Suggestion (if applicable):
- Specific recommendation
- Code example if helpful
Example:
[SECURITY] 🔴 — src/api/auth.py:42 — SQL injection via unsanitized input
User-provided `username` passed directly to query without sanitization.
Suggestion:
- Use parameterized query: `cursor.execute("SELECT * FROM users WHERE name = ?", (username,))`
Calibration by Change Size
Adjust review depth based on changeset scope:
| Size | Files | Approach |
|---|---|---|
| Small | <10 | Full review, all 8 dimensions |
| Medium | 10-30 | Standard review, focus on core changes |
| Large | 30-50 | Warn user; prioritize security, tests, core logic |
| Very Large | 50+ | Strong warning; review by logical grouping |
Large Changeset Handling:
- Acknowledge the size: "This is a large changeset (X files). I'll focus on critical areas first."
- Prioritize: Security → Correctness → Testing → Design → Others
- Offer staged review: "Want me to focus on the API layer first, then move to storage?"
- Note skipped areas: "Deferred: documentation changes, minor refactors"
Output Template
## PR Review Summary
**Overall**: [Approve / Request Changes / Comment]

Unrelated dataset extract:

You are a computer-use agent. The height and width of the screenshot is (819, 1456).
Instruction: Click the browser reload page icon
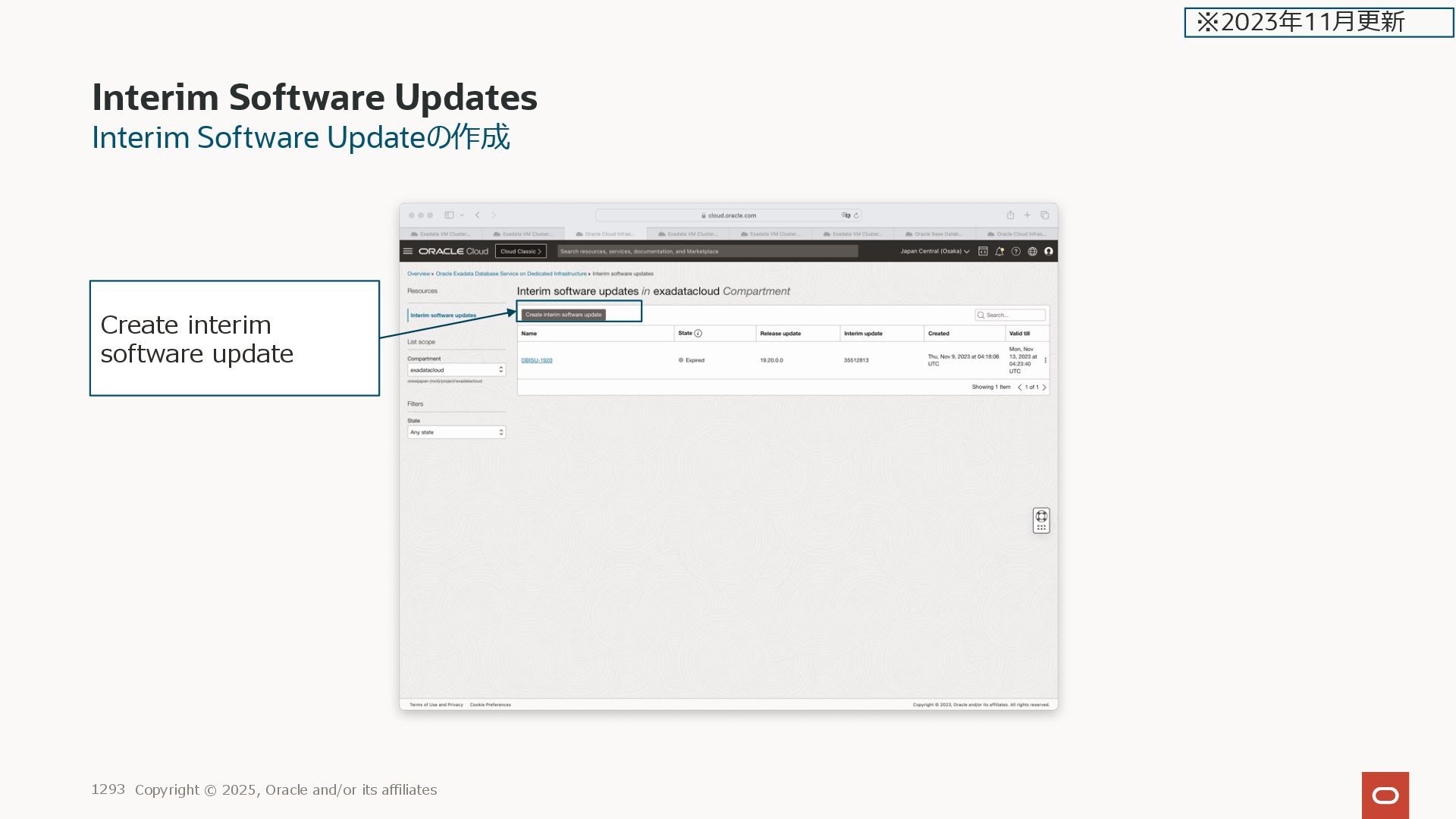point(856,215)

**Scope**: X files, ~Y lines changed
### Blocking Issues (🔴)
- [DIMENSION] file:line — description
### Major Issues (🟠)
- [DIMENSION] file:line — description
### Minor Suggestions (🟡)
- [DIMENSION] file:line — description
### Nitpicks (🟢)
- nit: file:line — description
### Positive Notes
- Well-tested error handling in `error_handler.py`
- Clear separation of concerns in new modules
### Questions for Author
- Why was X approach chosen over Y?
- Is the performance impact of Z acceptable?